Seit einigen Jahren wird die Sedierung am Lebensende diskutiert. Zur Verhinderung eines qualvollen Sterbens (z.B. durch Ersticken) kann der Patient den Arzt bitten, ihm das Bewusstsein zu nehmen. Will der Patient aber zusätzlich keine künstliche Beatmung oder Ernährung oder sonstige Begleittherapie und wird dies sicher zum Tode führen, so ist die Sedierung strafbar.
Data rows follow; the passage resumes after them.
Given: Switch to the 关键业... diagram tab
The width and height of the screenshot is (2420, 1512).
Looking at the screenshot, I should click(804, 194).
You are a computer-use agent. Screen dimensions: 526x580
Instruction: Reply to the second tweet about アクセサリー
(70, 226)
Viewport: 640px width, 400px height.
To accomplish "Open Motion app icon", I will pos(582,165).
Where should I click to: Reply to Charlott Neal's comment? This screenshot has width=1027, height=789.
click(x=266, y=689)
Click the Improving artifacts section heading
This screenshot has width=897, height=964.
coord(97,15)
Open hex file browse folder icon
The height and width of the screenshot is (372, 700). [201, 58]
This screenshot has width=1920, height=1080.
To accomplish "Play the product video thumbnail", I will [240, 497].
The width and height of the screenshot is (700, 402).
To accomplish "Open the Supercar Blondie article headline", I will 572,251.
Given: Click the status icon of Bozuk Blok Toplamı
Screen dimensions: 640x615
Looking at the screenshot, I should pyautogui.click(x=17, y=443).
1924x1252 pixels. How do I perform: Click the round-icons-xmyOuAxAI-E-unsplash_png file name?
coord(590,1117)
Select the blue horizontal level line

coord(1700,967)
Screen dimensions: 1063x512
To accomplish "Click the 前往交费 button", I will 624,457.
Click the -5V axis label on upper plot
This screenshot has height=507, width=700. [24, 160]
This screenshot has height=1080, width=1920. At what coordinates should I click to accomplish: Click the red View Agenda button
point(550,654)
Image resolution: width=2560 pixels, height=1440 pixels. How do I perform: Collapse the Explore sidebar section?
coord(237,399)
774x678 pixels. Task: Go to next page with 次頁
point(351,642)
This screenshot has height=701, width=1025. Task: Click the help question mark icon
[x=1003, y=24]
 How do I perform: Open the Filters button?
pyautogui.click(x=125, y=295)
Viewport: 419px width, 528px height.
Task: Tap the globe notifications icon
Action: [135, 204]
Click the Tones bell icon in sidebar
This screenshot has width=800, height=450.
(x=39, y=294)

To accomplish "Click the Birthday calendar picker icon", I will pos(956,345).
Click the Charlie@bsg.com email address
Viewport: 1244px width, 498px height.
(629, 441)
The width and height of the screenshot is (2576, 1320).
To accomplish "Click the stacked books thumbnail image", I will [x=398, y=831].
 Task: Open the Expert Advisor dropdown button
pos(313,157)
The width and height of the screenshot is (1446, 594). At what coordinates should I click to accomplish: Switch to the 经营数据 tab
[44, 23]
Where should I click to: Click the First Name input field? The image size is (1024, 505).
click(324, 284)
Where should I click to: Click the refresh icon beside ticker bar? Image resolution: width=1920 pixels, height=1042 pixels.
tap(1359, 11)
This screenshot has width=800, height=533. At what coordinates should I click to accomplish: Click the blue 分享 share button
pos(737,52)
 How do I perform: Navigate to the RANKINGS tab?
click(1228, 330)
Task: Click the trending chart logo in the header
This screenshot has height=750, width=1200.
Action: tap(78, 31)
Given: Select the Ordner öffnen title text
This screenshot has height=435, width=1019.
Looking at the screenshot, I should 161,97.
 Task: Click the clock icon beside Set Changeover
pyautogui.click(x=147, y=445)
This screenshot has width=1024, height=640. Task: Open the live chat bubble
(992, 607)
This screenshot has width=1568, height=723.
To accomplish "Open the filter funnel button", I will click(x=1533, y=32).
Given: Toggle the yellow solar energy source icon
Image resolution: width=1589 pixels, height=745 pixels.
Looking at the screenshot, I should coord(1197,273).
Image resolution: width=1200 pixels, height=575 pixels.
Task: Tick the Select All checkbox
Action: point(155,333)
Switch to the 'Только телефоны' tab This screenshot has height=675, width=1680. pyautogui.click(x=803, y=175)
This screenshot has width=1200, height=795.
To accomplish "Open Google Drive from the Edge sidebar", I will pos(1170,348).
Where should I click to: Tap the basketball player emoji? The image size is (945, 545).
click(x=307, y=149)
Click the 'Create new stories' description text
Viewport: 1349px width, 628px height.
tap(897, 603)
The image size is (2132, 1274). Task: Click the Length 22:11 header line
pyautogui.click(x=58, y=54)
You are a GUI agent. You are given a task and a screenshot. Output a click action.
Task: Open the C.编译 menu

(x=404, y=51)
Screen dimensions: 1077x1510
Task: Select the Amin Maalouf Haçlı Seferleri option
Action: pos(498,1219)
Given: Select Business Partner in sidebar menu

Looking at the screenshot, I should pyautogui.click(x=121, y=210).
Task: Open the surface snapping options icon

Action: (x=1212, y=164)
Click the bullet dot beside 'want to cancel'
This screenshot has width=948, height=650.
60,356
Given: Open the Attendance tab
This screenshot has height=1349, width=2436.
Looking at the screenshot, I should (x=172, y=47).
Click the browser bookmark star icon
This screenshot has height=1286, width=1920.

Wo ist aber der Unterschied zur sogenannten indirekten Sterbehilfe? Bei dieser sind tödliche Nebenwirkungen möglich, bei der Sedierung mit Einstellung der Versorgung ist der Todeseintritt die sichere Folge. Der dogmatische Unterschied zwischen der sicheren Todesfolge und der möglichen tödlichen Nebenwirkung ist, dass bei letzterer ein „sozialadäquates Risiko“ eingegangen werden darf.

 

Das Ergebnis unserer Betrachtungen ist also relativ einfach: Maßgeblich ist immer der Wille des Patienten, der alles wünschen darf, nur keine Lebensverkürzung. Er muss es aber nicht hinnehmen, dass man ihn am Leben halten will. Der Arzt darf sich dem natürlichen Krankheitsverlauf also nicht widersetzen, wenn der Patient das nicht will.